Answer: they aren't.
It simple really if you take your blinders off. They are, indeed, passing the savings to you. You don't think they got a deal that cost exactly the same as the last contract do you? No, if they caved and paid what was originally offered they would have to pass the extra cost off to the subs. The average increase in cost to the sub each year has been $5. It could easily have been $10 when you add in the cost to DISH for programming, employee raises, cost of electricity, etc. Just for the sake of talking, if a channel settled for $5 when they were asking for $10, DISH is saving you $5 a month in increase.
 
Here we go again.
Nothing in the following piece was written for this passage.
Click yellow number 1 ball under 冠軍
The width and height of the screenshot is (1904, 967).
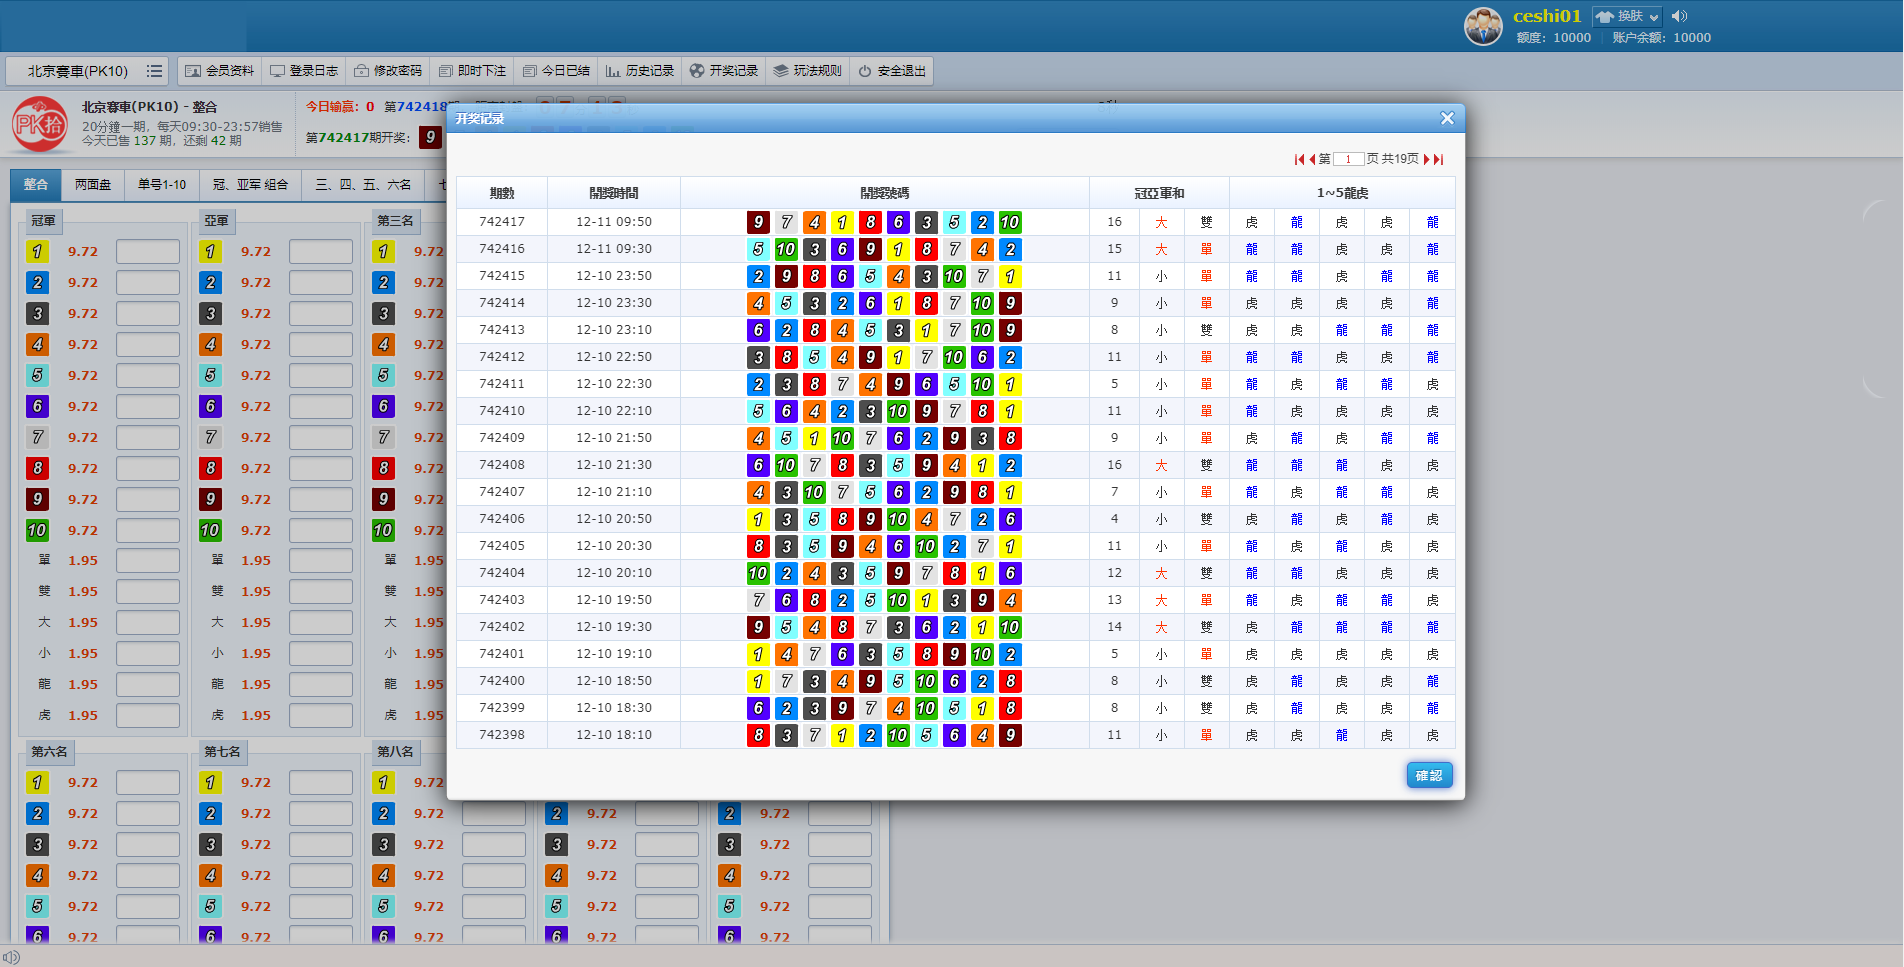[37, 252]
If you compare package to package based on size of packages, dish and dtv are close, with dtv being only a little higher. But then dtv adds an rsn surcharge which bumps their prices to more than $10 per package higher than dish. Then with dish you can drop locals to save even more money. Dtv has nothing close to the welcome pack, smart pack, or the flex pack with prorated channel choices. All of these options to save money had to come from tough negotiations with channel owners. So yes, overall, dish has much cheaper options and more flexibility due to their negotiation tactics.
 
This is how/when DISH can be less by more than a little. I pay $62.99 for the Top 200. I pay $7 for DVR service and no charge 1st DVR no RSN fee.. $70 for all those channels with a DVR is going to be hard to beat, with the package price guaranteed two years. I have locals OTA integrated into the receiver. Reliability has been stellar in the 20 or so years I have had DISH and the VIP receivers are still to this day after all these years about as good and actually sometimes better as many Cable company receivers, unless you get into whole home, where DISH Hopper beats them.
In addition as Dare2be mentioned DISH has low cost options others do not.